#### Excerpt to read ####

February 8, 2017, 9:30 a.m. • For Immediate Release
The Carbon Tax Center voiced strong support this morning for a proposal by the Climate Leadership Council to enact a comprehensive nationwide carbon tax starting at $40 per ton of carbon dioxide and rising over time.
The Council is scheduled to release its proposal, “The Conservative Case for Carbon Dividends,” at the National Press Club this morning, Wednesday, Feb. 8, at 9:30 a.m.
A $40 per ton tax on carbon pollution starting in 2018 and rising thereafter by $5 per ton each year would, by 2030, reduce annual U.S. CO2 emissions from levels in 2005 (a common baseline year) by an estimated 2.3 billion metric tons, a 40 percent reduction.
Alternatively, measured against a moving “business as usual” trajectory with no national carbon price, the 2030 reductions would be 1.4 billion metric tons a year, or nearly 30 percent of unpriced emissions projected for that year.

#### Supplied data ####

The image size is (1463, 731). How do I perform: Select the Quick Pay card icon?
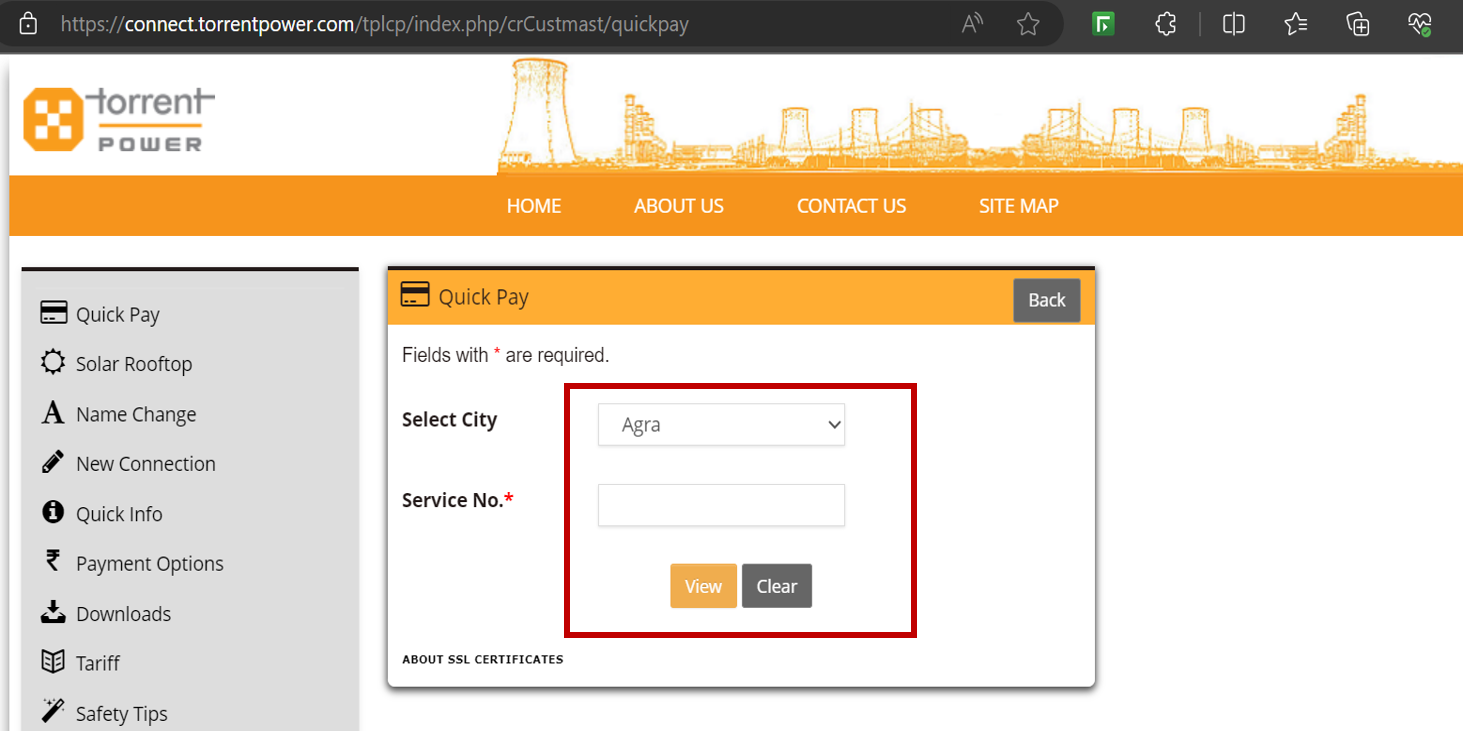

####

**To do**
- a) Condense the paragraph of the carbon tax press release that begins "A $40 per ton tax on carbon pollution" into a shorter version that keeps its main facts.
- b) Reproduce a passage from the carbon tax press release word for word. Begin at the words "The Council is" and stop after the words "40 percent reduction.".
- c) Extend the carbon tax press release with the text that would come after its final sentence.
The data that precede this point have no connection to the carbon tax press release.

**Answers to the exercises**
- a) A carbon tax of $40 per ton starting in 2018, rising $5 per ton yearly, would cut annual U.S. CO2 emissions by about 2.3 billion metric tons by 2030. That is a 40 percent drop from 2005 levels.

- b)
The Council is scheduled to release its proposal, “The Conservative Case for Carbon Dividends,” at the National Press Club this morning, Wednesday, Feb. 8, at 9:30 a.m.
A $40 per ton tax on carbon pollution starting in 2018 and rising thereafter by $5 per ton each year would, by 2030, reduce annual U.S. CO2 emissions from levels in 2005 (a common baseline year) by an estimated 2.3 billion metric tons, a 40 percent reduction.

- c)
(The Council’s proposal envisions that “A sensible carbon tax might begin at $40 a ton and increase steadily over time.” We chose $5/ton as a politically palatable annual rate of increase, and modeled such a tax using our carbon tax model.)
“The robust carbon tax proposed by the Climate Leadership Council would vault the U.S. from the middle to the head of the global pack in reducing heat-trapping, climate-damaging emissions,” said Carbon Tax Center director Charles Komanoff. “It would also provide a template for other nations to follow, creating a real possibility of keeping the rise in global temperatures to 2 degrees Centigrade or less,” Komanoff said.
Using CTC’s model, Komanoff calculated that the future emissions reduction rate with the Council’s carbon tax would surpass by 50 percent the actual reduction rate since 2005, “a major achievement,” he said, “given that the past reductions were largely enabled by eliminating much coal-burning – the lowest-hanging fruit in eliminating carbon.”
CTC also endorsed the political “swap” in the Council’s proposal to rescind the Obama administration’s Clean Power Plan. “The important work of the Clean Power Plan was largely completed anyway,” said Komanoff, pointing out that well over 80 percent of the plan’s targeted reduction in electricity-sector emissions for 2030 had already been achieved by the end of 2016. “The proposed carbon tax is the logical and necessary next step,” he said, “instilling incentives throughout the U.S. economy to replace fossil fuels with clean energy.”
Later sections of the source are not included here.